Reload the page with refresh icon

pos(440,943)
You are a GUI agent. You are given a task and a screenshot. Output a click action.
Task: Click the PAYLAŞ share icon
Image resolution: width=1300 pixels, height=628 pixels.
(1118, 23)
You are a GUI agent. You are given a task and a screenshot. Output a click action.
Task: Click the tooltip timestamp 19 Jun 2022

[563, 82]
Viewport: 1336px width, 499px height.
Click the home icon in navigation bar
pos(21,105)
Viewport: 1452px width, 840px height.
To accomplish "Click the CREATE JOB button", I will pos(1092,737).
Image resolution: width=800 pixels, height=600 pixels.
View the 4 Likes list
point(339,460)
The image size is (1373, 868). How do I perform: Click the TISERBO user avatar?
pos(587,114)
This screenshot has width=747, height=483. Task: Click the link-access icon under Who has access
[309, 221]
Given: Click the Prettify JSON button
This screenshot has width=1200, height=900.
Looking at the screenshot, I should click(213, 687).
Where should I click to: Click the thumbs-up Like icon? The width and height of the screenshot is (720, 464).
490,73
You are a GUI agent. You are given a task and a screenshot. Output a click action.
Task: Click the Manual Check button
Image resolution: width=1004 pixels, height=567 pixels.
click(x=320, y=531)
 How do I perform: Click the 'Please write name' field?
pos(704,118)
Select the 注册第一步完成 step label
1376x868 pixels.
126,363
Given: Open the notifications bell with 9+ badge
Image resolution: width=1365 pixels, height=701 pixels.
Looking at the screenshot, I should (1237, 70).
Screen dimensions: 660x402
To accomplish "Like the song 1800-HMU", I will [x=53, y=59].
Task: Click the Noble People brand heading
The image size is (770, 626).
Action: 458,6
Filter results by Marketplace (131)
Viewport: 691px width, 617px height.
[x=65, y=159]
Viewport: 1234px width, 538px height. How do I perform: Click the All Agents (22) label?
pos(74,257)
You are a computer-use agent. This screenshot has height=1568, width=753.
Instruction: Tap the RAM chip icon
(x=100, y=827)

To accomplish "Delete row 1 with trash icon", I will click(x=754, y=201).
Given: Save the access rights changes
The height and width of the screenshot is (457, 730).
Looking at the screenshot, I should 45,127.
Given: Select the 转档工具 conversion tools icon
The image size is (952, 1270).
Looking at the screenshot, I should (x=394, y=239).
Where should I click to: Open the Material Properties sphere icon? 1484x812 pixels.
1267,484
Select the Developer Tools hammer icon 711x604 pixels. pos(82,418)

▸ **GIVEN PROBLEM**
Repeat the listing above line for line, with nothing changed.

▸ **FINAL ANSWER**
Reload the page with refresh icon

pos(440,943)
You are a GUI agent. You are given a task and a screenshot. Output a click action.
Task: Click the PAYLAŞ share icon
Image resolution: width=1300 pixels, height=628 pixels.
(1118, 23)
You are a GUI agent. You are given a task and a screenshot. Output a click action.
Task: Click the tooltip timestamp 19 Jun 2022

[563, 82]
Viewport: 1336px width, 499px height.
Click the home icon in navigation bar
pos(21,105)
Viewport: 1452px width, 840px height.
To accomplish "Click the CREATE JOB button", I will pos(1092,737).
Image resolution: width=800 pixels, height=600 pixels.
View the 4 Likes list
point(339,460)
The image size is (1373, 868). How do I perform: Click the TISERBO user avatar?
pos(587,114)
This screenshot has width=747, height=483. Task: Click the link-access icon under Who has access
[309, 221]
Given: Click the Prettify JSON button
This screenshot has width=1200, height=900.
Looking at the screenshot, I should click(213, 687).
Where should I click to: Click the thumbs-up Like icon? The width and height of the screenshot is (720, 464).
490,73
You are a GUI agent. You are given a task and a screenshot. Output a click action.
Task: Click the Manual Check button
Image resolution: width=1004 pixels, height=567 pixels.
click(x=320, y=531)
 How do I perform: Click the 'Please write name' field?
pos(704,118)
Select the 注册第一步完成 step label
1376x868 pixels.
126,363
Given: Open the notifications bell with 9+ badge
Image resolution: width=1365 pixels, height=701 pixels.
Looking at the screenshot, I should (1237, 70).
Screen dimensions: 660x402
To accomplish "Like the song 1800-HMU", I will [x=53, y=59].
Task: Click the Noble People brand heading
The image size is (770, 626).
Action: 458,6
Filter results by Marketplace (131)
Viewport: 691px width, 617px height.
[x=65, y=159]
Viewport: 1234px width, 538px height. How do I perform: Click the All Agents (22) label?
pos(74,257)
You are a computer-use agent. This screenshot has height=1568, width=753.
Instruction: Tap the RAM chip icon
(x=100, y=827)

To accomplish "Delete row 1 with trash icon", I will click(x=754, y=201).
Given: Save the access rights changes
The height and width of the screenshot is (457, 730).
Looking at the screenshot, I should 45,127.
Given: Select the 转档工具 conversion tools icon
The image size is (952, 1270).
Looking at the screenshot, I should (x=394, y=239).
Where should I click to: Open the Material Properties sphere icon? 1484x812 pixels.
1267,484
Select the Developer Tools hammer icon 711x604 pixels. pos(82,418)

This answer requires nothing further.